Structure and expression are indeed a beautiful combination for a photographer and a writer! It seems like you’ve found the subject that keeps pulling you back to two to put forth a compelling message. Now the next step is wrapping that up in an irresistible offer. π
I have an idea of the things that are at the crossroads of your skills and your most passionate challenges, but what if I am having trouble turning that into a unique proposition in the world? What skills/tips/tricks should I be using to discover this?
I think it’s a great question and challenge, by the way.
Warmest,
Jonathan
Hi Three Money Methods,
Look for what you know, what you don’t know and what problems you can solve around the two — your skills and your passionate challenges. Talk to people about the problems their having. Listen to what you uniquely bring to the climate and terrain that already exisits. π
Thanks, Liz, for your consistent and pragmatic approach to self-discovery and what I would call “self-victory.” And thank you for deconstructing the ever-selfish motto “doing what you love,” which again reminds us of the subtle persistence and toxicity of such axioms in our respective professional worlds…
Hi Frank,
Thank you for noticing. Doing what we love is work. Yeah. We have to pay attention to what we’re good at and what servers others. Serving ourselves isn’t really serving … heh heh
Finding that place that our skills and our passions are useful and productive in the world is the magic to doing what we love and making a business of it. In the end there’s still a whole lot of work still involved. Anyone who does that knows!
Thanks, Liz, for the opening and invite to explore Visible Authenticity. I love the idea about stepping back as being a part of stepping forward (and thanks to Linda too for this reminder). My friend, author Dan Millman, used to remind me that pole vaulters back way up before leaping across a giant chasm. I guess I must be readying for such a leap. I see others around who are too. The trick seems to be trusting that we are all “right on schedule” with our stepping back or stepping forward.

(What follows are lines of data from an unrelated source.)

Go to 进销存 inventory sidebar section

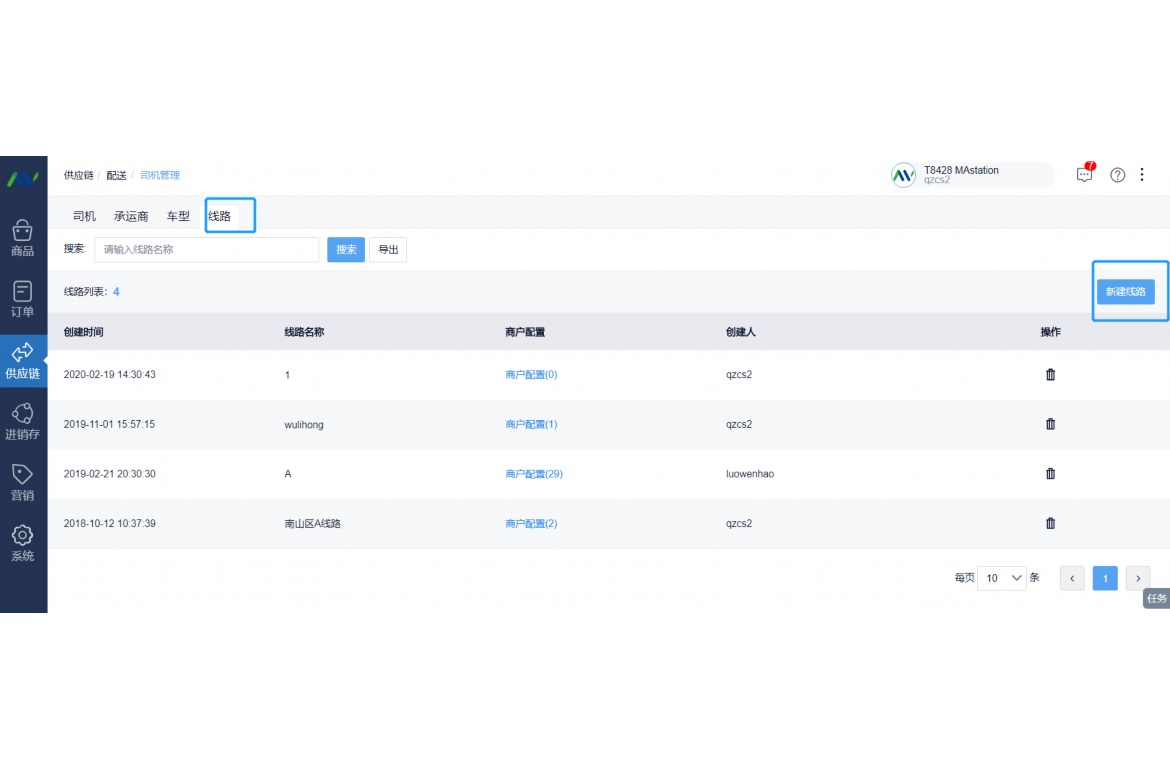click(23, 421)
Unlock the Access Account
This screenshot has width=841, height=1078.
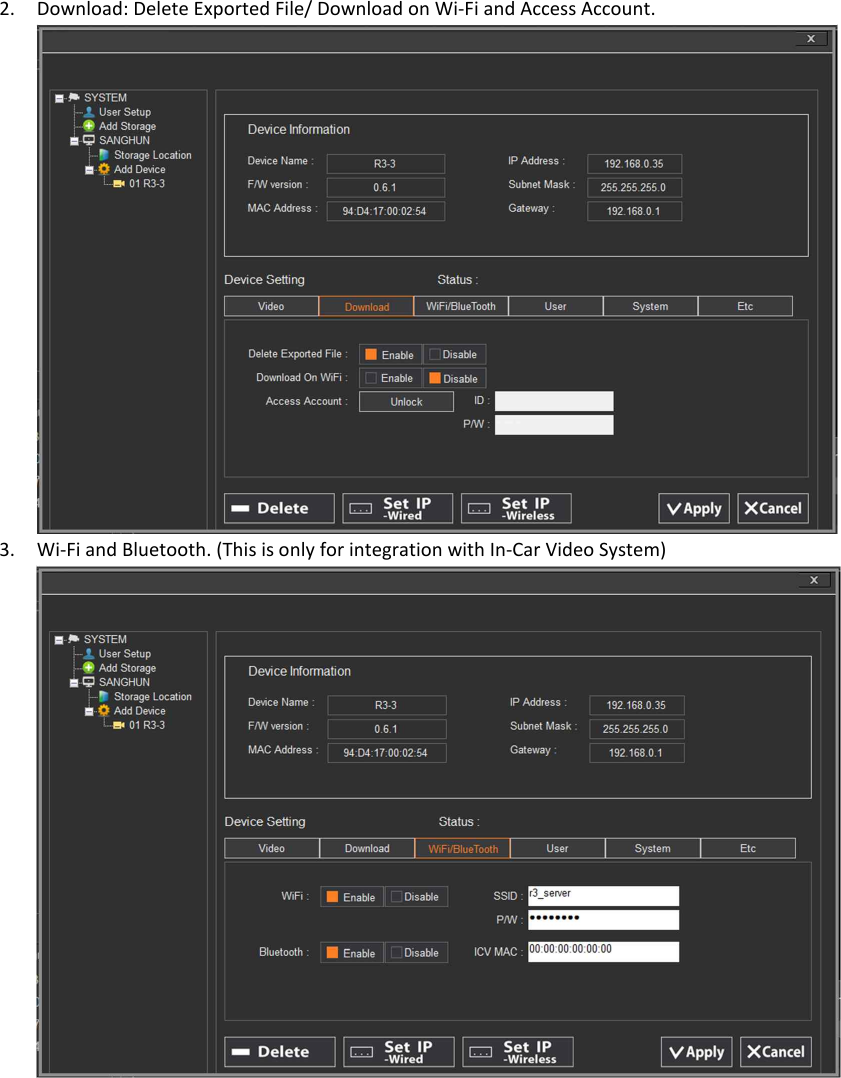[x=406, y=401]
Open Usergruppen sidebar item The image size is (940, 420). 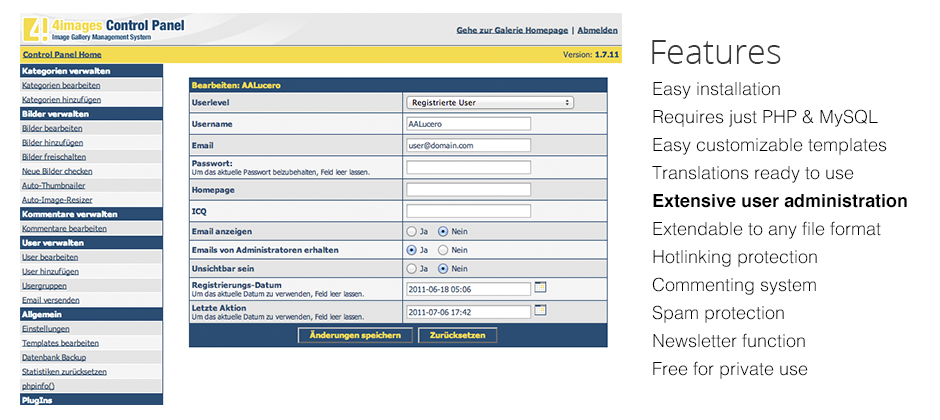pos(44,286)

For me, the step back is exactly about this topic – exploring it more deeply. My passion is also all around connection, Liz. In my case, the passion is to help people see that connection with Self is the issue underlying all issues and to teach them how to Get Connected again and again – whether it’s a client with a money challenge, a weight loss challenge, a spiritual dilemma, a new business glitch, a health challenge, or anything else…it’s all about Getting Connected – and when we do, wondrous things occur – Getting Connected is a daily practice and though it often sounds a bit esoteric, it’s the most practical thing wew can do. There. I said it.